"Righting the Wrong"
I've been active on Facebook since I was thirteen years old. Naturally, I posted pictures and statuses like everyone else. At the time, it didn't seem like something to be embarrassed about. With every year that has gone by since, I hate my old profile more and more. Why? I hate the way I look. Not because I was exceptionally "ugly," but because this is what people told me. People's opinions of what I should have looked like transferred over to social media, and it made me paranoid. Not only was I constantly reminded in person by boys my age that I was not pretty enough for them, I now had a new platform to risk people judging me. This first picture is from eighth grade:
This is a confident person. I was happy with the way I looked and didn't care what anyone said about it. During high school and especially during my relationship, that changed completely. I was reminded day to day by someone I loved dearly of things I needed to change about myself. "I could tell you waxed your mustache." "Try not to wear your hair like that." "Ever thought about getting a boob job?" These things were bad enough, but what made it worse was the fact that every insecurity was blatantly obvious in the way I acted on social media. Here is a picture from during my relationship when I really struggled with my self-image. Notice a difference?
Instagram and the Total Remake
Not only was my self-image total crap, I flat-out hated myself as a person, too. Nothing I did was enough for anyone in my mind. I was conditioned to expect that everyone thought the same terrible things about me as I did. It was the way I grew up, and the way future relationships convinced me to think. It made me think that myself as a person was something I needed to correct, not value. So, over the years, I remade myself on social media. Pictures of me smiling (like the first) were few and far between, while pictures like the second became the norm. Why? "You should whiten your teeth." "Your teeth are a little crooked." "Why do you look Asian when you smile?" Oh, right, that's why. After that, I started molding myself in the image of what guys saw as "sexy." I'd just gotten out of a terrible relationship, and my pride was already in the sh***er. The only method of making myself feel better had to be making other people see me the way they'd always wanted me to look. This is the first picture on social media that ever warranted me comments about being "hot."
The Thought Process Now
I can't do this. I've been taking pictures for twenty minutes, and this is all I can come up with?! My eyebrows look terrible; I haven't done them in weeks. Does my hair look greasy? It needs to be cut. My lips are too light, and the light only makes one side of my face look good. Is that because you can't see me as much? Probably. Has my nose always been that big? Is this pose too suggestive. Oh my God, you can see my head phones in this; that's going to make me look like an idiot! One side of my eyeshadow isn't blended, should I edit that out? My nails don't even look long enough. Does the shirt make me look too fat? Whatever. I'll delete it if no one likes it on Instagram.

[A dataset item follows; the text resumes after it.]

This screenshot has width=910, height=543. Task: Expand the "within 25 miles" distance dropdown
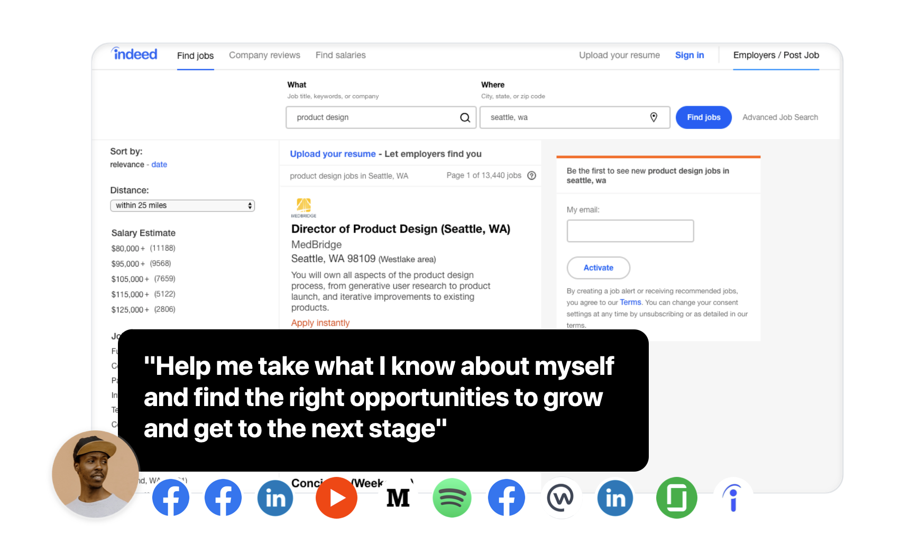(x=182, y=206)

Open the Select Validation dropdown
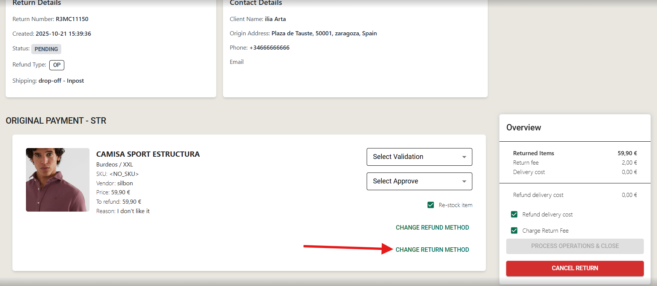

Even though I hated this picture, the positive feedback made me want to not only keep it up, but make it my profile picture. I would've never done this if no one had said anything at all.
I'm different looking now, everyone. I've done all that I can to adhere to strict feminine beauty laws and make myself as pretty as I can. I've suppressed my own opinions of my appearance to please other people. I never wanted to be "sexy," but that was what people wanted from me. So I did it. And you know what? I'm still not done. I find everything there is to find that I can nitpick about myself. I tear myself apart so no one else has the chance. I spend time torturing myself taking pictures for however long I can keep my arm steady, then edit them to trick myself into thinking that ghost of myself in the mirror isn't actually me.
I have just one question for those who criticized me, convincing me to change: Are you happy now? Because I am not.